**What this task involves:**
Your answer should be the lines from the one with "700x382 pixels." to the end of the data below, both included, exact and free of pictures.

Stored items:
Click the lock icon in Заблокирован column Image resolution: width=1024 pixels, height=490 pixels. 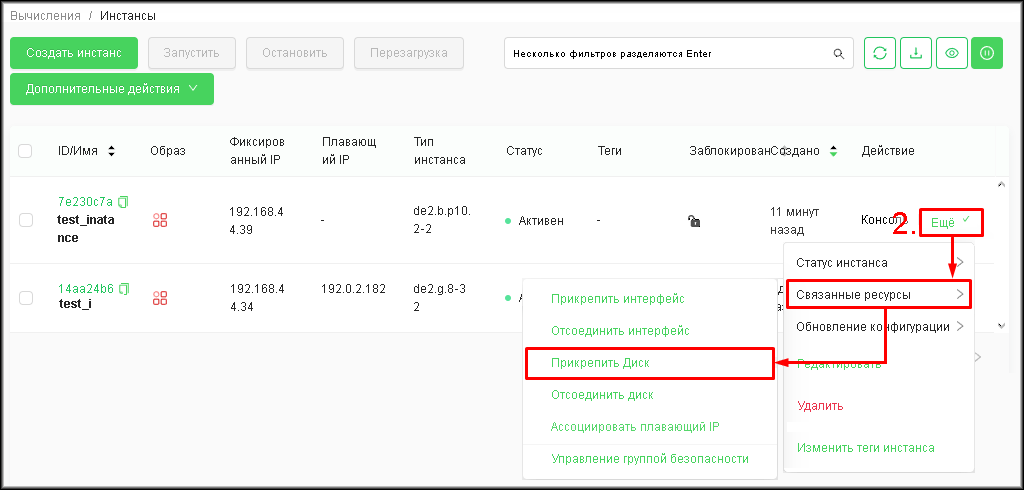click(694, 220)
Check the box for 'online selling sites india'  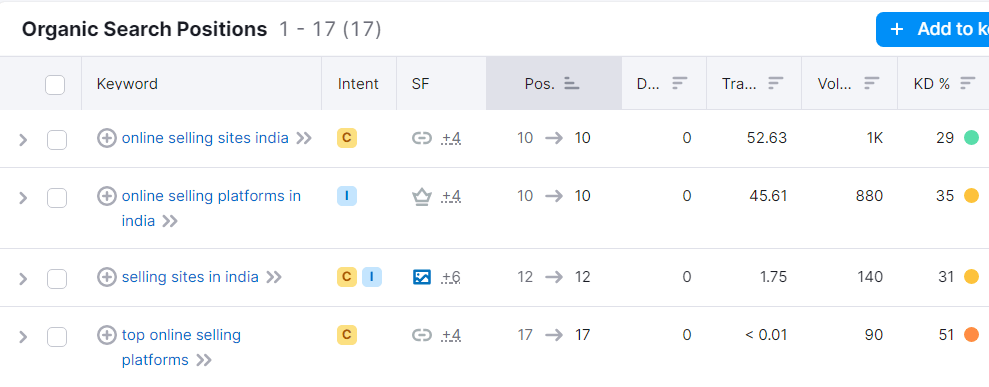(57, 140)
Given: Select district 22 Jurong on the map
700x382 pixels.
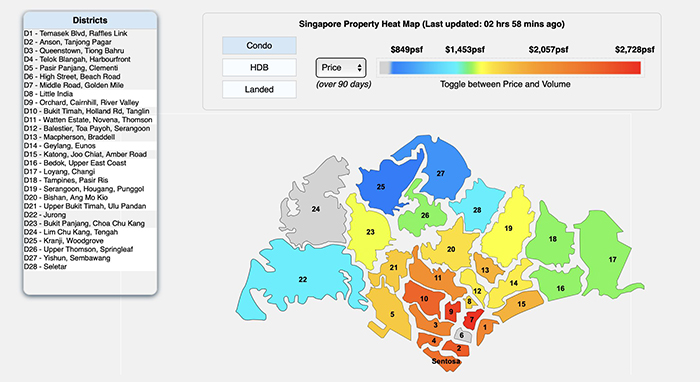Looking at the screenshot, I should (303, 279).
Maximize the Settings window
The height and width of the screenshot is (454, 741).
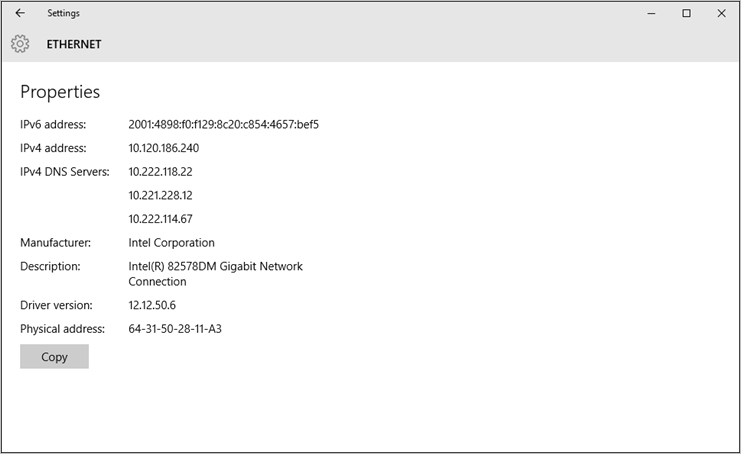click(686, 14)
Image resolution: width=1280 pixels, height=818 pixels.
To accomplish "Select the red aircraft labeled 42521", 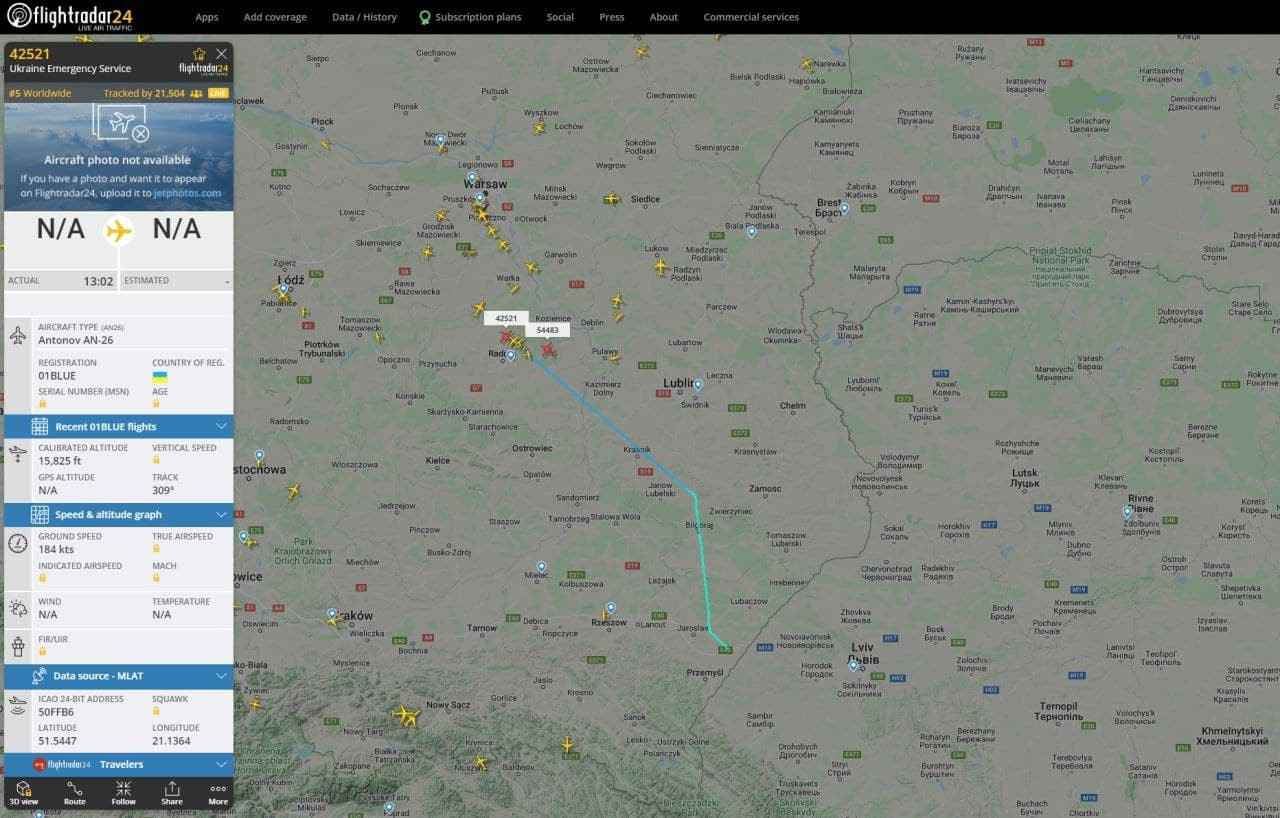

**Reply:**
700x382 pixels.
Looking at the screenshot, I should (303, 279).
Maximize the Settings window
The height and width of the screenshot is (454, 741).
click(686, 14)
Image resolution: width=1280 pixels, height=818 pixels.
To accomplish "Select the red aircraft labeled 42521", 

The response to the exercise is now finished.